___ DATA FOR PROCESSING

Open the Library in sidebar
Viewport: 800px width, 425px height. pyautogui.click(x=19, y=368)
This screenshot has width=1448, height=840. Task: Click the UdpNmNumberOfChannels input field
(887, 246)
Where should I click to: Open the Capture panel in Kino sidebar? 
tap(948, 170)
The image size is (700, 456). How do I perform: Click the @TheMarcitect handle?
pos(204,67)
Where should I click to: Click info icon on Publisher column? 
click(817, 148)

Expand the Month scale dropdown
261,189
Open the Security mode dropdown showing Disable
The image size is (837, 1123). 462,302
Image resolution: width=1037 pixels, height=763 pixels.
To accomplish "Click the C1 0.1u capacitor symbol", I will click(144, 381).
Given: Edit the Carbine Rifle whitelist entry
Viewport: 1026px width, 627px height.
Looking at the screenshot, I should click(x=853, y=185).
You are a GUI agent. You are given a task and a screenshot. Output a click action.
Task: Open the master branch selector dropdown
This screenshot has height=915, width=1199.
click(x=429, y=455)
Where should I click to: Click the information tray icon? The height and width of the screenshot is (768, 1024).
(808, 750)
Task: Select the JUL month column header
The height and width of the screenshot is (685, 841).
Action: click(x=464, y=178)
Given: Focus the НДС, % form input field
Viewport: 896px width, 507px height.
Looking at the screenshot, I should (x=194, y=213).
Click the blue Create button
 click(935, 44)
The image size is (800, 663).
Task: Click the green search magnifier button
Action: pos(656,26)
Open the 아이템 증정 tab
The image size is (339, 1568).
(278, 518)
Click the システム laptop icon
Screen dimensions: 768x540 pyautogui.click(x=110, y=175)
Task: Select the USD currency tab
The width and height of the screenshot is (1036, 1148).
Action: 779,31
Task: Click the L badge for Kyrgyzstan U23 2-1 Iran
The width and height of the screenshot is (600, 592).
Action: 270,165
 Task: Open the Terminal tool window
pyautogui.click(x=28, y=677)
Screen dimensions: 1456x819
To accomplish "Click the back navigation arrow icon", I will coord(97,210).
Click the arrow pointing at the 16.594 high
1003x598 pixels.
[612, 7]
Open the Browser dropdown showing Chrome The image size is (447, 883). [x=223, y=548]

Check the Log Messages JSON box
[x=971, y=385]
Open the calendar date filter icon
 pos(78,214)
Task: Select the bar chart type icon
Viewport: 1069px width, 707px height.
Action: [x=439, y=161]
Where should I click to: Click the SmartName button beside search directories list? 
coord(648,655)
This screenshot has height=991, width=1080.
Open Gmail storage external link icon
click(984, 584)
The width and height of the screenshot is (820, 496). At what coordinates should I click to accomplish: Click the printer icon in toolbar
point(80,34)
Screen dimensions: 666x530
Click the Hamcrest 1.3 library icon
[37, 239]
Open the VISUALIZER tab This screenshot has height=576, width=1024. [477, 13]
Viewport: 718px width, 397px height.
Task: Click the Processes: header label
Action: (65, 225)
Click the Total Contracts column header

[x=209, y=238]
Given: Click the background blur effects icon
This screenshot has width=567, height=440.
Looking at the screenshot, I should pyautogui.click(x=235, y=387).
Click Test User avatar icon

______

▸ **INSTRUCTIONS FOR THE TASK**: Start at the line containing "Screen dimensions: 666x530" and return each line up to and including the last line of the material.

▸ **REPLY**:
Screen dimensions: 666x530
Click the Hamcrest 1.3 library icon
[37, 239]
Open the VISUALIZER tab This screenshot has height=576, width=1024. [477, 13]
Viewport: 718px width, 397px height.
Task: Click the Processes: header label
Action: (65, 225)
Click the Total Contracts column header

[x=209, y=238]
Given: Click the background blur effects icon
This screenshot has width=567, height=440.
Looking at the screenshot, I should pyautogui.click(x=235, y=387).
Click Test User avatar icon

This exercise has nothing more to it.